Da portinha da cá, eu e Marta trocávamos espantos: ela com meu ânimo de vir de bicicleta por toda a estrada, e eu com ela, ao ouvir sua história e por morar ali e nunca ter ido ver a maravilhosa cachoeira. É engraçado como nos deslumbramos de tal maneira com uma paisagem que para os moradores dali é apenas "dizem qué bunitu memo".
Depois de 6km de carro e mais uns 4km de trilha a pé, chegamos! E é preciso mesmo um guia, ao menos para quem vai pela primeira vez. São 30 reais por grupo, que podem parecer caros, mas depois que se sabe da vida das pessoas ali a gente pensa que é até pouco. Enfim, começamos a ouvir o correr da água e o bater da queda nas pedras, que fica como uma chuva, abafada pelo mato ao redor. Passa-se por uma mata mais fechada e lá está... maravilhosa a queda, paisagem composta por árvores altas, areia branquinha e um enorme paredão. LINDA! O posso formado é fundo e dá pra mergulhar. Do outro lado é possível caminhar na areia e passar atrás ou entrar sob a queda. Com certeza o nome Tempo Perdido é por causa da beleza escondida em um ambiente onde o relógio parece ter parado.
Não conversei muito com os dois irmãos, tímidos e de poucas palavras, deles ficaram só o sorriso, olhar esverdeado de um e o rosto marcado e sereno do outro.
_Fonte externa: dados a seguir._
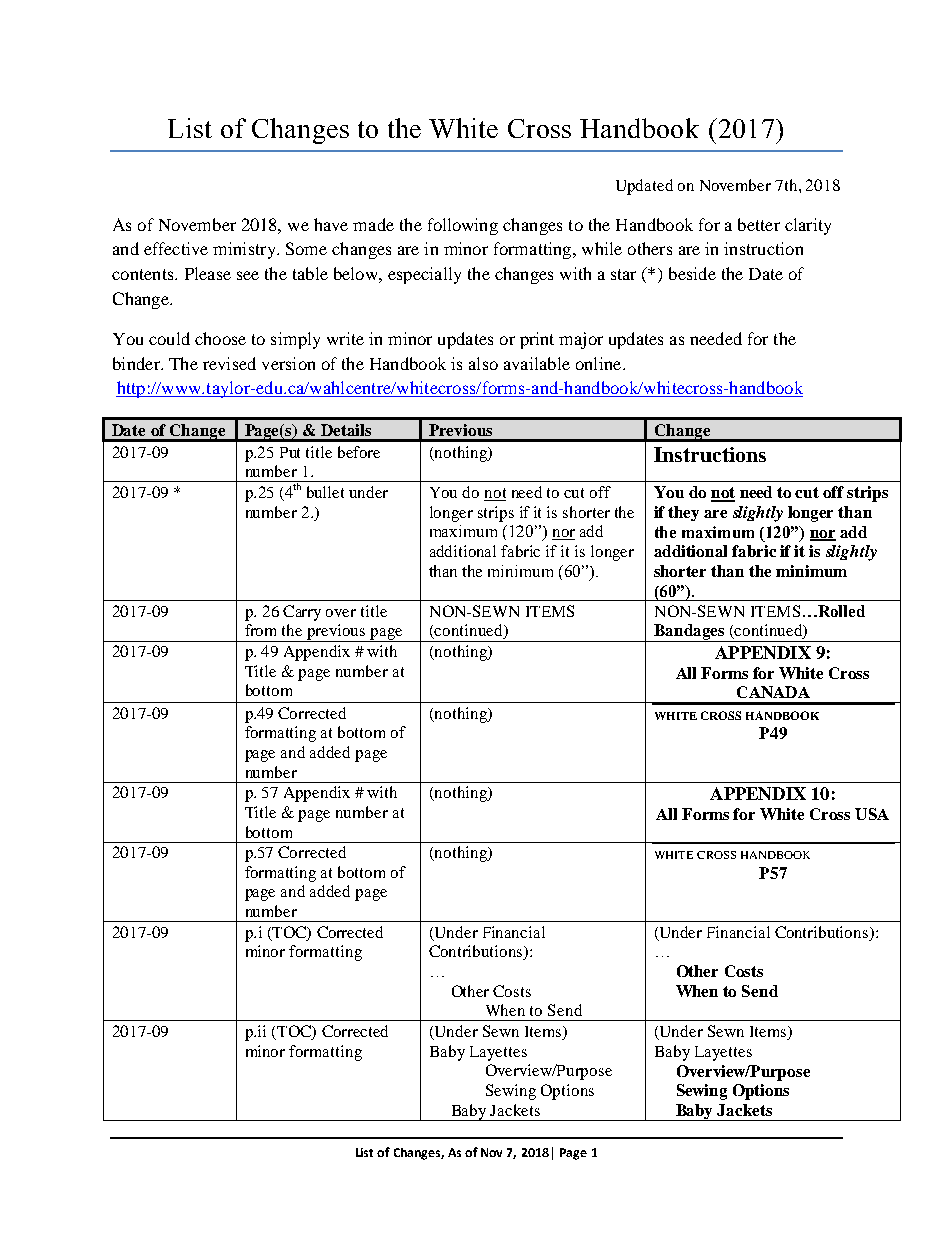 The image size is (952, 1233). What do you see at coordinates (872, 814) in the document?
I see `USA` at bounding box center [872, 814].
Em Milho Verde as cachoeiras acompanham a estrada de acesso principal. Umas são mais escondidas, outras possuem indicações. Conhecemos a Carijós, de poço fundo e queda pequena; a do Moinho, imensa queda, aliás 2 seguidas, com direito a poço, prainha, muitas pedras e o moinho de milho; e a Piolho, escondida entre casinhas simples de uma comunidade mais pobre ainda da região, mas que não tem poço limpo como as outras para se nadar.
Além da beleza natural - cachoeiras, trilhas e as montanhas e pedras do espinhaço - Milho Verde tem um ar especial de cidadezinha pacata, aquele que te deixa aconchegado. Casinhas simples, pousadas e igrejinhas, sendo a principal uma arquitetura a parte.
Come-se muito bem na cidade. A Lana abandonou BH por uma vida mais consciente, menos materialista e mais tranquila em Milho Verde, e levou com ela seu Toninho. Os dois juntos são donos de uma lanchonete que tem uma pizza maravilhosa. Os sanduíches possuem um toque especial, com ingredientes harmoniosos e pão feito por eles mesmos, acompanhados de sucos naturais deliciosos. O sorvete e o pé de moleque não tem igual! A comida da pousada do seu Morais é tudo de bom também, e sai por R$8,00 a refeição para se servir à vontade.
A estadia foi no anexo do Hotel Rancho Velho. E aconselho, porque Milho Verde é agitado de noite... os turistas fazem um barulhinho daqueles, e o anexo é um dos poucos lugares com quartos afastados do "tumulto". Para quem quer curtir a night também, vários barzinhos oferecem música ao vivo. O mais frequentado é o Armazém, fucnionando como espaço de camping, inclusive. O bar é grande. Tem mesinhas, rede, espaço aberto e fechado e o som rola até de madrugada.
Três dias deram só para abrir o apetite por Milho Verde...
tem muito lugar nesse mundão, vamos de pedacinho em pedacinho.